● **WHAT YOU WILL DO**
Write out word for word each line of the records, beginning at the first and stopping after the line with "Quantity (297, 876)". Leave the pictures out.

Collected data:
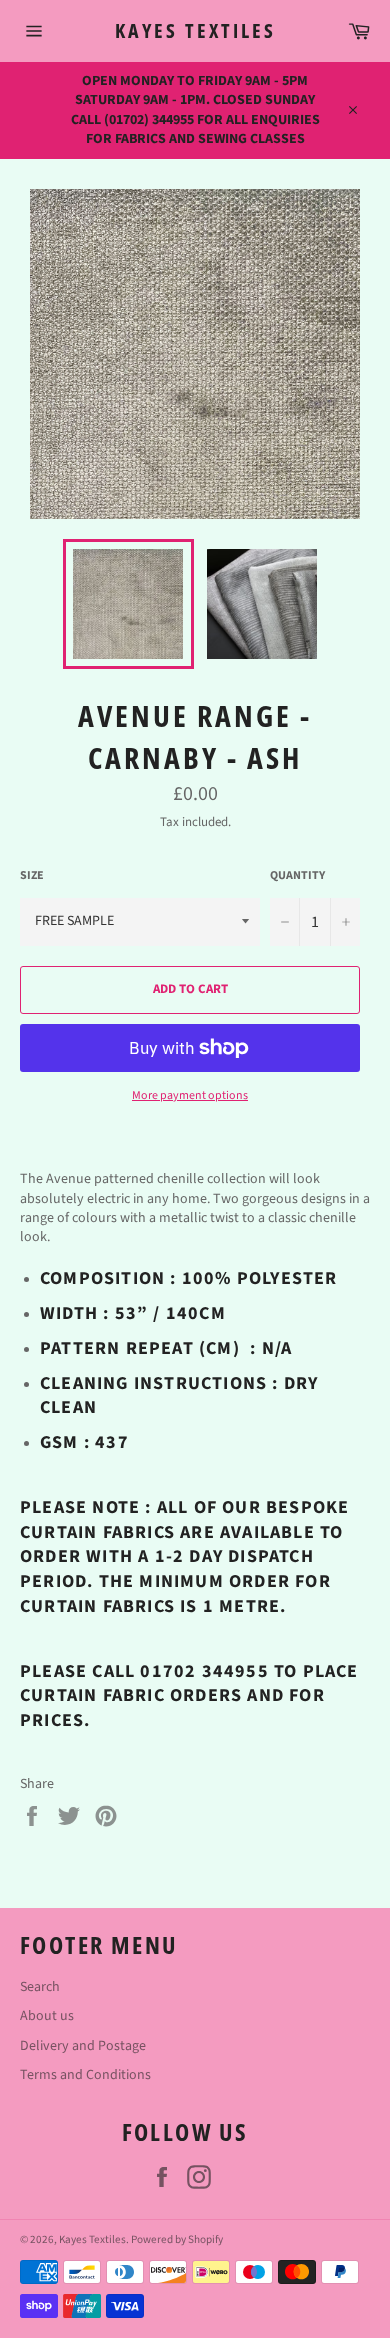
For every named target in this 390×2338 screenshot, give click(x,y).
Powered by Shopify (177, 2239)
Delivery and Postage (83, 2046)
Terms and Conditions (85, 2075)
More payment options (190, 1096)
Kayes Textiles (195, 30)
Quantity (297, 876)
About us (47, 2016)
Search (40, 1987)
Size (32, 876)
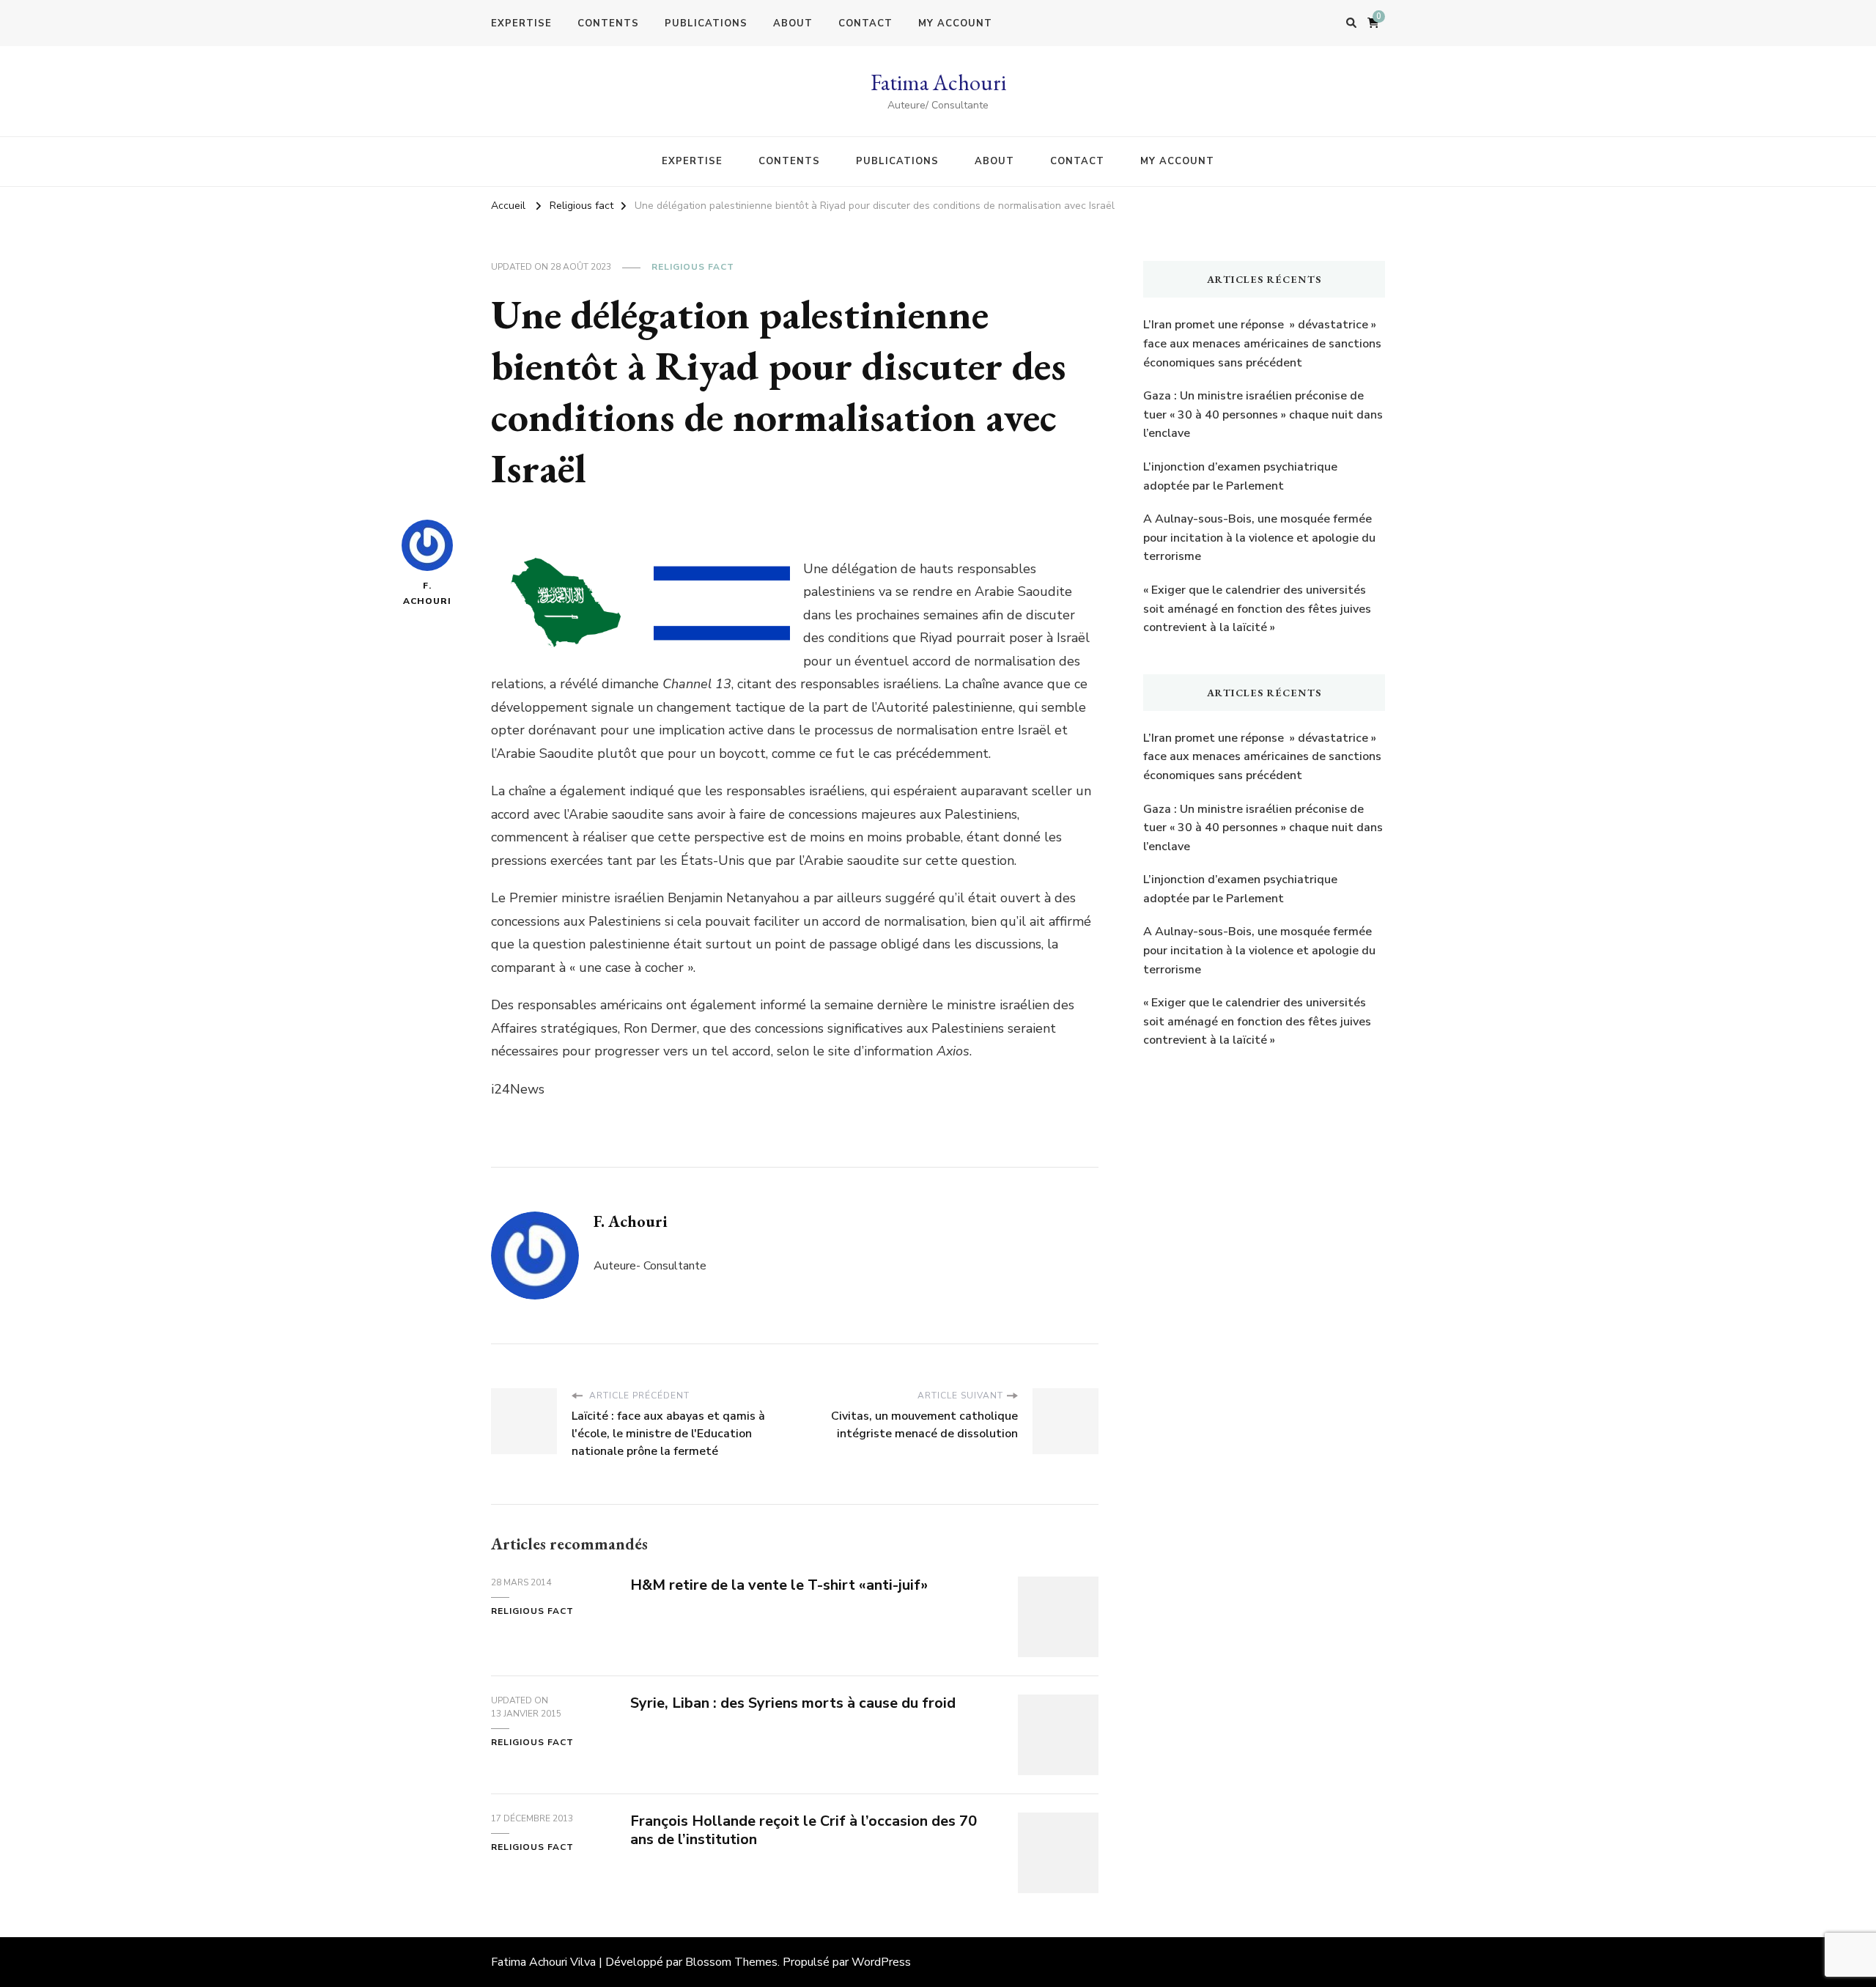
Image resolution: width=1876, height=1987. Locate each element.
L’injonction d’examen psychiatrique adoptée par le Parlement (1240, 476)
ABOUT (793, 23)
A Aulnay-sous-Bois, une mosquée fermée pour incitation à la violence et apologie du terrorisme (1259, 537)
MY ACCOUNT (955, 23)
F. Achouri (427, 593)
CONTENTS (608, 23)
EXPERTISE (521, 23)
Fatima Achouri (938, 82)
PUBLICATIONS (706, 23)
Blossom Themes (731, 1962)
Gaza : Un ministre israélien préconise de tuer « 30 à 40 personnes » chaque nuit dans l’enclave (1263, 414)
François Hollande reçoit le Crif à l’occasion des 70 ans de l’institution (803, 1830)
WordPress (881, 1962)
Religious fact (692, 267)
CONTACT (865, 23)
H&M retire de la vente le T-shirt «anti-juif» (779, 1585)
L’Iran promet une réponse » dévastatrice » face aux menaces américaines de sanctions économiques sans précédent (1262, 343)
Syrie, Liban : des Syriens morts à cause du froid (793, 1703)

● **WORKED SOLUTION**
For every named target in this 390×2338 screenshot, give click(x,y).
Powered by Shopify (177, 2239)
Delivery and Postage (83, 2046)
Terms and Conditions (85, 2075)
More payment options (190, 1096)
Kayes Textiles (195, 30)
Quantity (297, 876)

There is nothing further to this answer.